» Passage to read:

__________

# Any reasons NOT to attach a Dewalt drill on aergrind?



## chopho (Sep 5, 2018)

I like the quality of aergrind, but want to make life easier.

Any reason not to attach a modified DeWalt screwdriver on top for electric grinding?


----------



## Robbo (Feb 17, 2016)

Ive done it with a rhinowares grinder. worked well


----------



## xpresso (Jan 16, 2018)

Makita might be better









Jon.


----------



## LukeT (Aug 6, 2017)

Worked with my pepper grinder but I'm not sure how long it'll last if I keep doing it...


----------



## Stu (Jan 3, 2018)

chopho said:


> I like the quality of aergrind, but want to make life easier.
> 
> Any reason not to attach a modified DeWalt screwdriver on top for electric grinding?


No reason *NOT* to use a drill driver to replicate repeated hand action.

However, a bit of common sense will help not to damage the grinder long term...

Try to lower the drill speed so that the rotation of the grinder closely matches (or slightly faster than) what you'd be getting if hand turning.

__________

» Listed records:
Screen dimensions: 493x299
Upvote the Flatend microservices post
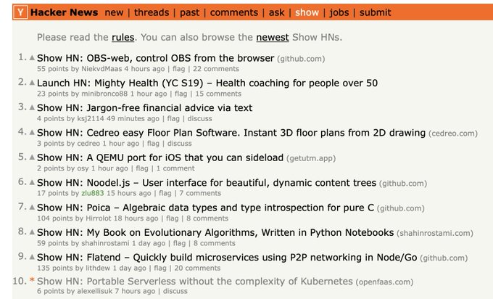[32, 257]
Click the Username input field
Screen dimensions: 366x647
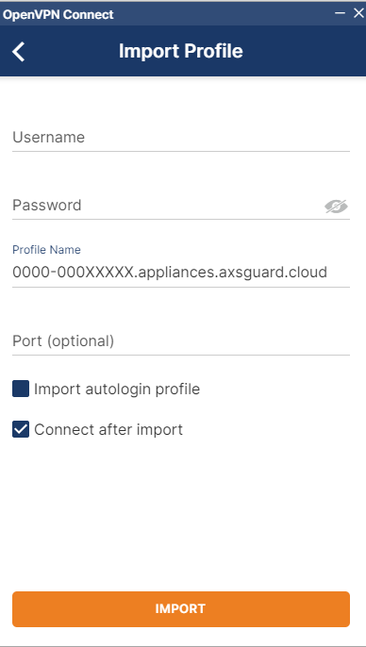click(x=181, y=138)
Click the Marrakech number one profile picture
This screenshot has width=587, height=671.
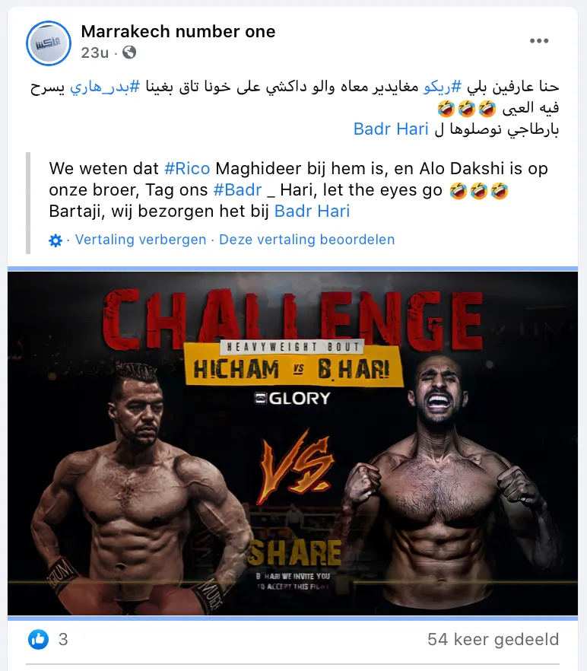click(49, 43)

__________

» Problem details:
Answer these about the forum thread on putting a drill on an Aergrind:
1. What grinder did Robbo attach a drill to?
2. Which brand does xpresso suggest might be better?
3. What does Stu say the grinder's rotation under the drill should closely match?
The listing is separate material, unrelated to the forum thread.

» Solution to the exercise:
1. A Rhinowares grinder.
2. Makita.
3. The rotation you'd get when hand turning, or slightly faster.